### EXERCISE GOAL
Only what runs from the line with "Tap the back arrow icon" to the end of the data should appear in the answer, exactly as written and without pictures.

───── RECORDED DATA ─────

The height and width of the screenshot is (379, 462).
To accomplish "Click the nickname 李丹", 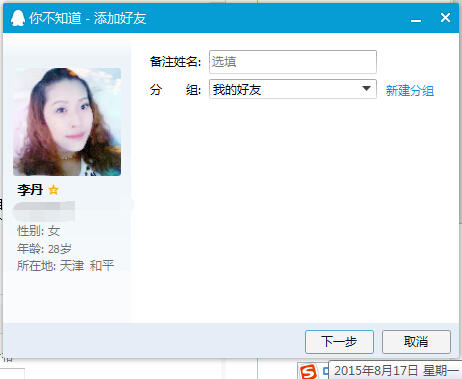I will [x=30, y=190].
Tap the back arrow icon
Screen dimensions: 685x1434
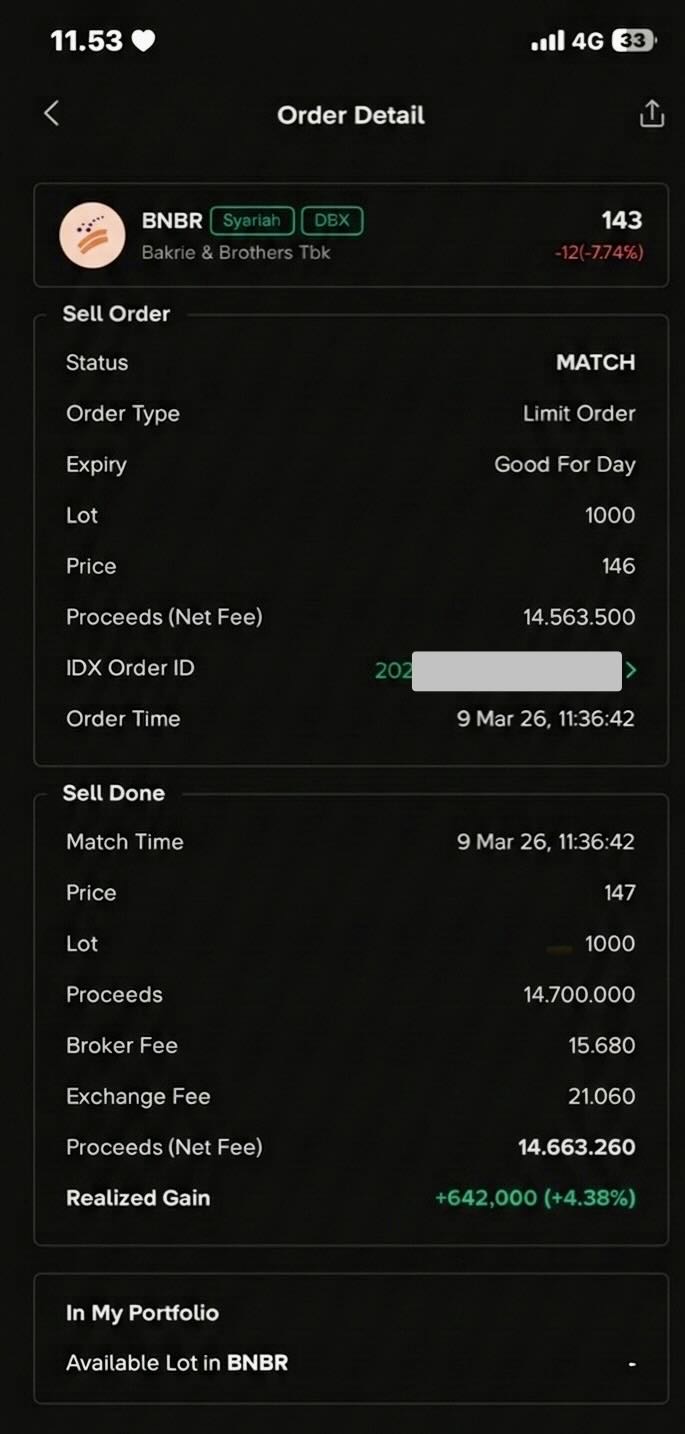(x=52, y=114)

─────

### EXERCISE SOLUTION
Tap the back arrow icon
Screen dimensions: 685x1434
(x=52, y=114)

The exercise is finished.